Sorry, I’m Disabled. Oh, Wait, I’m Not Sorry, Just Disabled.

“Sorry,” I say, “Sorry, but would you mind giving me the directions again a little slower? I have a visual impairment and I didn’t see which way you were pointing.”

“So sorry, excuse me for bumping you, I didn’t see you there.”

“I’m sorry I didn’t think to get permission ahead of time, but I’m partially blind, and I need to bring in a friend to help me. Would that be ok?”

I apologize a lot these days. Constantly, almost. I became aware of it when trying to explain to my friend–the one who was trying to be my able-bodied helper — why my attempt to get a spur-of-the-moment accommodation didn’t work. “I didn’t apologize and grovel enough,” I muttered, feeling cynical. “That works reliably. I don’t know what else to do.”

My friend was indignant. “You don’t have anything to apologize for. You should be able to describe the situation, and they ought to accommodate you.” That would be nice, wouldn’t it?

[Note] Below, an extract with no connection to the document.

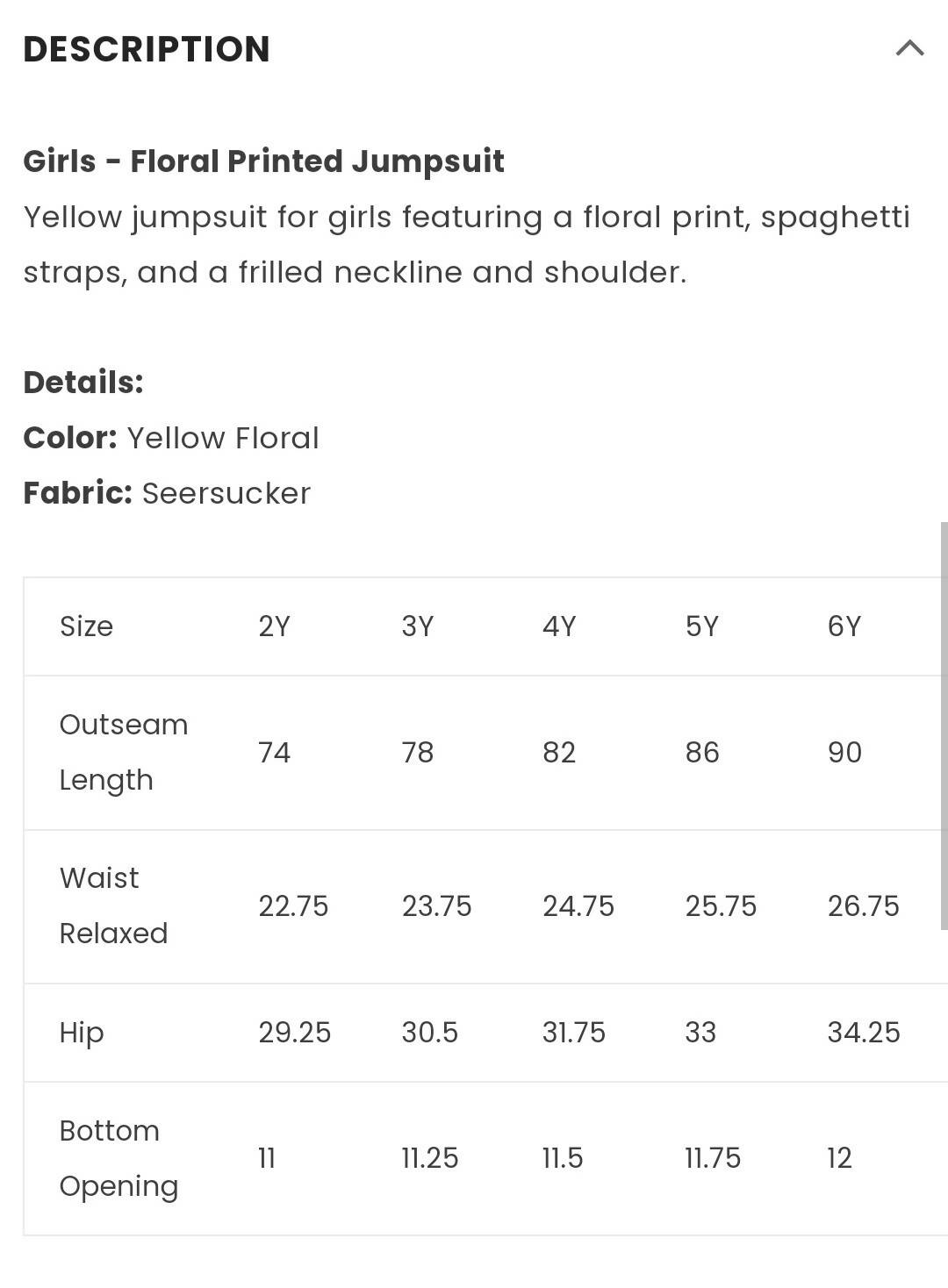Click the 74 outseam length cell
The height and width of the screenshot is (1288, 948).
(274, 752)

But it’s not, in fact, how it works.

For a while, the apologizing was really getting me down. Every time I apologized for being slow, and in the way, and needing extra help, I felt like I was saying, “I shouldn’t have brought my annoyingly disabled self out into the world. My existence is clearly a major disturbance to you, and I’m sorry I’m here making your life harder. I’m sorry I exist.” I’m not actually sorry for any of those things! So why should I have to keep saying it?

Recently, a colleague who is aware of my difficulties pointed me to Amy Schumer’s widely-discussed comedy sketch about women apologizing. In it, all the members of a panel of highly-accomplished women reflexively apologize for every imposition they might possibly be making, from correcting the moderator’s mispronunciation of their names to their very existence on the planet. It made me wonder if a man in my position would find himself apologizing constantly, or whether being male would protect him.

I concluded that a man would probably apologize less, but it wouldn’t make his life any easier. Here’s why.

I apologize in two types of situations. In the first, I am feeling self-conscious moving through the world without the level of physical and social grace I had previously taken for granted. I think women are expected to be more courteous and sensitive to others’ presence, and we often pride ourselves on our sensitivity. Consider the phenomenon of “man-spreading.” This telling video of male and female undercover journalists taking up more than their fair share of a subway car shows how men are generally more comfortable imposing on those around them, and they are much less likely to be censured for doing so. When I fail to step out of the way of another pedestrian on the sidewalk because I can’t see how to do it, or I don’t shift quickly to make a path for someone getting off the subway, I feel it as a personal failure, and I take people’s visible and audible annoyance to heart. And they are more offended by my apparent cluelessness or carelessness than they would be if I were male.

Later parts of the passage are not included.